In areas with bus service that is perpetually under-used, Metro officials said they will explore other transit methods.

Metro officials said one of the biggest criticisms of the current bus system is that it relies too much on "legacy lines'' and that the agency has not cut routes to bulk up service where it is needed the most.

Fewer people are riding mass transit, with a decline in bus ridership from 1.14 million average weekday bus boardings in 2013 to nearly 879,000 in 2019.

"This agency has a crisis. It's ridership is declining particularly on buses," said Los Angeles City Council Member Mike Bonin, who is also on the Los Angeles County Metropolitan Transportation Authority's Board of Directors

Twelve public workshops are scheduled to take place in February and March, followed by meetings with stakeholders this spring.
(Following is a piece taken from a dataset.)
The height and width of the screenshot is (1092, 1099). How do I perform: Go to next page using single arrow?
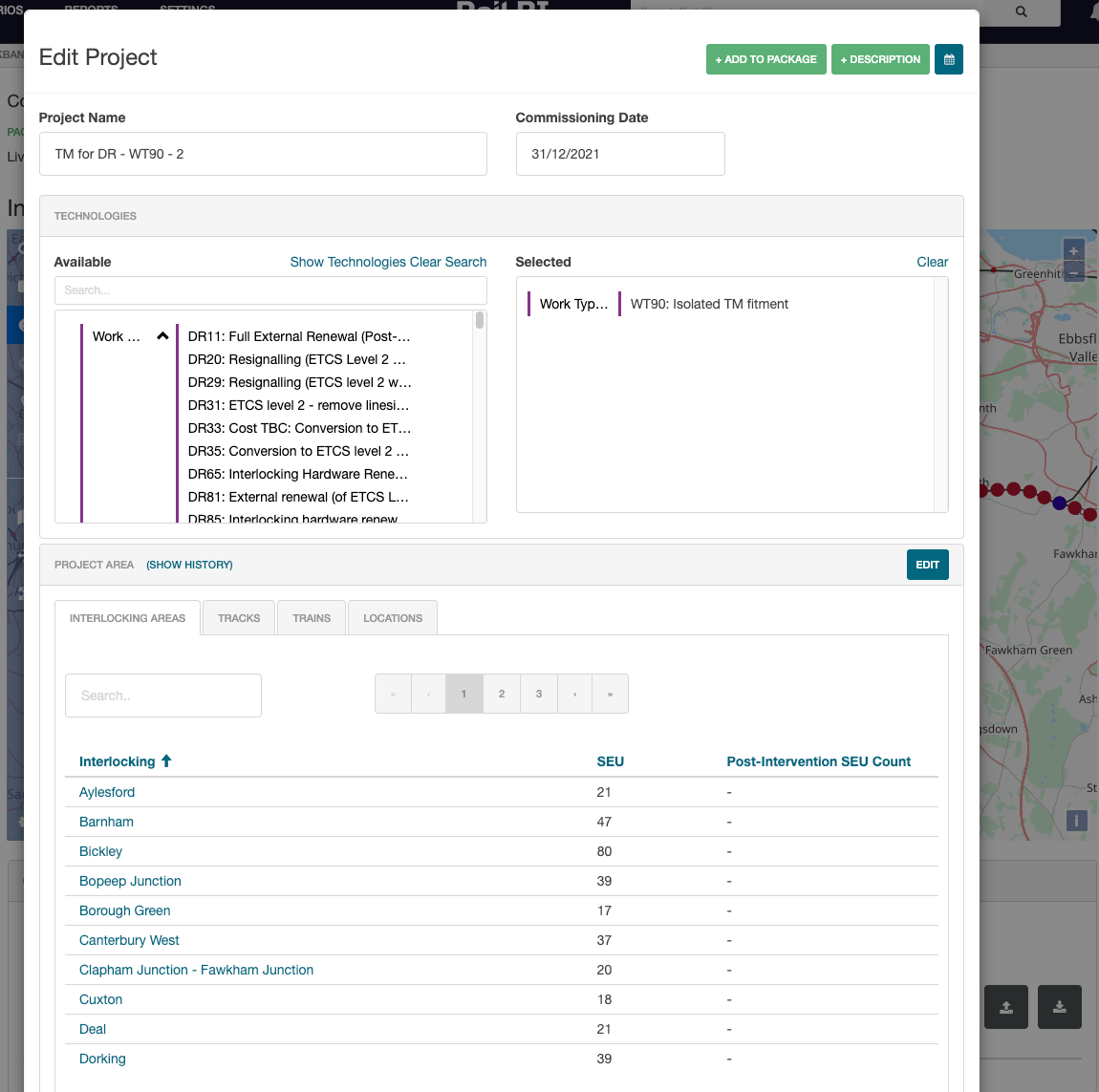(x=574, y=695)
Public hearings will take place in June, and the input from residents will be reviewed by Metro Service Councils in August and by the Board of Directors in September, Metro officials said. The list of public workshops can be found here.

"The voters have said to us we want this to work well, and we're prepared to pay for it, so obligation is to make it work and make it work well," Board Director Mark Ridley Thomas said.

Later this month, Metro will also release proposed route-by-route changes and online tools that will visualize what bus rides would be like under the draft plan.

The rollout of the new bus system would take place in three phases. The first wave of changes would begin in December, continue in June 2021 and be completed in December 2021.

The board also approved to move the bus system toward a "Transit First'' approach that includes capital projects to speed up buses, make bus stops more comfortable, expand all-door boarding and add more frequent service, among other improvements.

Meanwhile, the Los Angeles County Metropolitan Transportation Authority voted Thursday to study ways to make bus services free for students throughout the county.

Initially, the study was planned to first focus on Los Angeles Unified School District, but board members said they want to fan out the program to include all Metro service areas.

Board member and Los Angeles City Councilman Paul Krekorian said LAUSD needs to be considered as a priority as it has a massive student enrollment.

"LAUSD has a ... school-choice program. That means some students attend school 20 miles away from their home and there may or may not be district-provided transportation that's adequate to get those kids to those schools and, if there is, it may not be the most efficient way," Krekorian said, adding that almost 700,000 students attend the district's schools.

LAUSD reports that 80% of its students live below the poverty line and some struggle to pay for transit, especially homeless families.

The board directed Metro's CEO to work with LAUSD and other school districts, cities, the state and other stakeholders to return to the board in April with a report that includes a review of the performance of existing free transit programs for K- 12 students and cost estimates of providing free Metro transit services for LAUSD and other school district's students and potential subsidies to phase the program based on Metro's Equity Platform.

City News Service contributed to this report.